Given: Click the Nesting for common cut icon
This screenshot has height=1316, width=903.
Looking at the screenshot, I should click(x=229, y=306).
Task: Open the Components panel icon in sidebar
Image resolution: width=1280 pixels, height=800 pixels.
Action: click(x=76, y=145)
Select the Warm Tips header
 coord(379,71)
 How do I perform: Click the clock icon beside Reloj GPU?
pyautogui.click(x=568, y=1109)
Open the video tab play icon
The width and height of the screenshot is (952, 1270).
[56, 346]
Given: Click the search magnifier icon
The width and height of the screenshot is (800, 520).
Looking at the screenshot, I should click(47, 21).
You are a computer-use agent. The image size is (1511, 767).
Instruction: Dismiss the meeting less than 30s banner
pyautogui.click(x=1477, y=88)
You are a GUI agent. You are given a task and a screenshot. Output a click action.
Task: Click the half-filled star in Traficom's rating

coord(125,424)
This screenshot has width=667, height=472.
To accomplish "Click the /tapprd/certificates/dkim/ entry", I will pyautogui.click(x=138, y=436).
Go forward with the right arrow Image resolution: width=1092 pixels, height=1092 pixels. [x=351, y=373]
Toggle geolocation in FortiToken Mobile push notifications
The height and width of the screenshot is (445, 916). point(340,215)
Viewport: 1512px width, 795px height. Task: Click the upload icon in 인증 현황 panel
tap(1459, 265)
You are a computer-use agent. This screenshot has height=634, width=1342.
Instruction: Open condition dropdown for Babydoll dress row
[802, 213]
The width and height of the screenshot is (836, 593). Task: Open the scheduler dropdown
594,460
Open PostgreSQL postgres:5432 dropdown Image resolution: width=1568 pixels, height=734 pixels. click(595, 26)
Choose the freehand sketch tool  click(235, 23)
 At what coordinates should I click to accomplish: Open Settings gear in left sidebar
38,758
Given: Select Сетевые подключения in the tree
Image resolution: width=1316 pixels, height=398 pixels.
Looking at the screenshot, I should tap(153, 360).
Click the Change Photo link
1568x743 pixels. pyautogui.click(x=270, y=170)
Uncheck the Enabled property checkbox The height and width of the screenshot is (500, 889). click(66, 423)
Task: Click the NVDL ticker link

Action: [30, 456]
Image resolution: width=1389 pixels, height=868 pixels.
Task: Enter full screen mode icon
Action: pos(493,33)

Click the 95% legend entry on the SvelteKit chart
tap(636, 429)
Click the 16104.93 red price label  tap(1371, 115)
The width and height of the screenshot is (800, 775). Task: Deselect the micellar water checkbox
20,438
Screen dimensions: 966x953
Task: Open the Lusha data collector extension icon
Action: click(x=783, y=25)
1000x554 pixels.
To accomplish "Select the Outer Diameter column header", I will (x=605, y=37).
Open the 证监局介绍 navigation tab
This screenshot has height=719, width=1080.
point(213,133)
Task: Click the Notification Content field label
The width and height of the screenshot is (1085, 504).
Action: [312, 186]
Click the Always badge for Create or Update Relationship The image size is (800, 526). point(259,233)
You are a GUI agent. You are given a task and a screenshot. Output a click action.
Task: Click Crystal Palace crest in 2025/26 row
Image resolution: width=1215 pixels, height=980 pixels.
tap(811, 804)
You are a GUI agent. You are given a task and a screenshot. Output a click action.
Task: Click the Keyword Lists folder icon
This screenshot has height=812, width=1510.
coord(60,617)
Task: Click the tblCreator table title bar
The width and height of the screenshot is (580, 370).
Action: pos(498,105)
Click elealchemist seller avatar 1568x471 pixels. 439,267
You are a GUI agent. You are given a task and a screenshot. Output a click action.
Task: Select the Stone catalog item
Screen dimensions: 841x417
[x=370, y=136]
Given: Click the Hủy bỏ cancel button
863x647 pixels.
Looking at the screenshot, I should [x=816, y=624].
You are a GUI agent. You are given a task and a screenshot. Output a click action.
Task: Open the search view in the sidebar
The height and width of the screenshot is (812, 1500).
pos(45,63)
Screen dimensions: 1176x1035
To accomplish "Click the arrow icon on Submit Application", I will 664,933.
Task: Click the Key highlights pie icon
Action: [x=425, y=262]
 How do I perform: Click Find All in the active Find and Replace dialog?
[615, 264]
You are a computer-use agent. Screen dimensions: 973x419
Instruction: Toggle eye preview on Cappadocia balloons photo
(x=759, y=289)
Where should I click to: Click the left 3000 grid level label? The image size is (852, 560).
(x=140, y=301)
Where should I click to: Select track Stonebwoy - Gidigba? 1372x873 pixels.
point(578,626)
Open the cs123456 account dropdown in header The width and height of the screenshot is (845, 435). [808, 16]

* * * * * * * * *

_STATED GOAL_
Output every line of the items above as a numbered list, omitting any blank lines.

_OUTPUT OF THE TASK_
1. Given: Click the Nesting for common cut icon
2. This screenshot has height=1316, width=903.
3. Looking at the screenshot, I should click(x=229, y=306).
4. Task: Open the Components panel icon in sidebar
5. Image resolution: width=1280 pixels, height=800 pixels.
6. Action: click(x=76, y=145)
7. Select the Warm Tips header
8.  coord(379,71)
9.  How do I perform: Click the clock icon beside Reloj GPU?
10. pyautogui.click(x=568, y=1109)
11. Open the video tab play icon
12. The width and height of the screenshot is (952, 1270).
13. [56, 346]
14. Given: Click the search magnifier icon
15. The width and height of the screenshot is (800, 520).
16. Looking at the screenshot, I should click(47, 21).
17. You are a computer-use agent. The image size is (1511, 767).
18. Instruction: Dismiss the meeting less than 30s banner
19. pyautogui.click(x=1477, y=88)
20. You are a GUI agent. You are given a task and a screenshot. Output a click action.
21. Task: Click the half-filled star in Traficom's rating
22. coord(125,424)
23. This screenshot has width=667, height=472.
24. To accomplish "Click the /tapprd/certificates/dkim/ entry", I will pyautogui.click(x=138, y=436).
25. Go forward with the right arrow Image resolution: width=1092 pixels, height=1092 pixels. [x=351, y=373]
26. Toggle geolocation in FortiToken Mobile push notifications
27. The height and width of the screenshot is (445, 916). point(340,215)
28. Viewport: 1512px width, 795px height. Task: Click the upload icon in 인증 현황 panel
29. tap(1459, 265)
30. You are a computer-use agent. This screenshot has height=634, width=1342.
31. Instruction: Open condition dropdown for Babydoll dress row
32. [802, 213]
33. The width and height of the screenshot is (836, 593). Task: Open the scheduler dropdown
34. 594,460
35. Open PostgreSQL postgres:5432 dropdown Image resolution: width=1568 pixels, height=734 pixels. click(595, 26)
36. Choose the freehand sketch tool  click(235, 23)
37.  At what coordinates should I click to accomplish: Open Settings gear in left sidebar
38. 38,758
39. Given: Select Сетевые подключения in the tree
40. Image resolution: width=1316 pixels, height=398 pixels.
41. Looking at the screenshot, I should tap(153, 360).
42. Click the Change Photo link
43. 1568x743 pixels. pyautogui.click(x=270, y=170)
44. Uncheck the Enabled property checkbox The height and width of the screenshot is (500, 889). click(66, 423)
45. Task: Click the NVDL ticker link
46. Action: [30, 456]
47. Image resolution: width=1389 pixels, height=868 pixels.
48. Task: Enter full screen mode icon
49. Action: pos(493,33)
50. Click the 95% legend entry on the SvelteKit chart
51. tap(636, 429)
52. Click the 16104.93 red price label  tap(1371, 115)
53. The width and height of the screenshot is (800, 775). Task: Deselect the micellar water checkbox
54. 20,438
55. Screen dimensions: 966x953
56. Task: Open the Lusha data collector extension icon
57. Action: click(x=783, y=25)
58. 1000x554 pixels.
59. To accomplish "Select the Outer Diameter column header", I will (x=605, y=37).
60. Open the 证监局介绍 navigation tab
61. This screenshot has height=719, width=1080.
62. point(213,133)
63. Task: Click the Notification Content field label
64. The width and height of the screenshot is (1085, 504).
65. Action: [312, 186]
66. Click the Always badge for Create or Update Relationship The image size is (800, 526). point(259,233)
67. You are a GUI agent. You are given a task and a screenshot. Output a click action.
68. Task: Click Crystal Palace crest in 2025/26 row
69. Image resolution: width=1215 pixels, height=980 pixels.
70. tap(811, 804)
71. You are a GUI agent. You are given a task and a screenshot. Output a click action.
72. Task: Click the Keyword Lists folder icon
73. This screenshot has height=812, width=1510.
74. coord(60,617)
75. Task: Click the tblCreator table title bar
76. The width and height of the screenshot is (580, 370).
77. Action: pos(498,105)
78. Click elealchemist seller avatar 1568x471 pixels. 439,267
79. You are a GUI agent. You are given a task and a screenshot. Output a click action.
80. Task: Select the Stone catalog item
81. Screen dimensions: 841x417
82. [x=370, y=136]
83. Given: Click the Hủy bỏ cancel button
84. 863x647 pixels.
85. Looking at the screenshot, I should [x=816, y=624].
86. You are a GUI agent. You are given a task and a screenshot. Output a click action.
87. Task: Open the search view in the sidebar
88. The height and width of the screenshot is (812, 1500).
89. pos(45,63)
90. Screen dimensions: 1176x1035
91. To accomplish "Click the arrow icon on Submit Application", I will 664,933.
92. Task: Click the Key highlights pie icon
93. Action: [x=425, y=262]
94.  How do I perform: Click Find All in the active Find and Replace dialog?
95. [615, 264]
96. You are a computer-use agent. Screen dimensions: 973x419
97. Instruction: Toggle eye preview on Cappadocia balloons photo
98. (x=759, y=289)
99. Where should I click to: Click the left 3000 grid level label? The image size is (852, 560).
100. (x=140, y=301)
101. Where should I click to: Select track Stonebwoy - Gidigba? 1372x873 pixels.
102. point(578,626)
103. Open the cs123456 account dropdown in header The width and height of the screenshot is (845, 435). [808, 16]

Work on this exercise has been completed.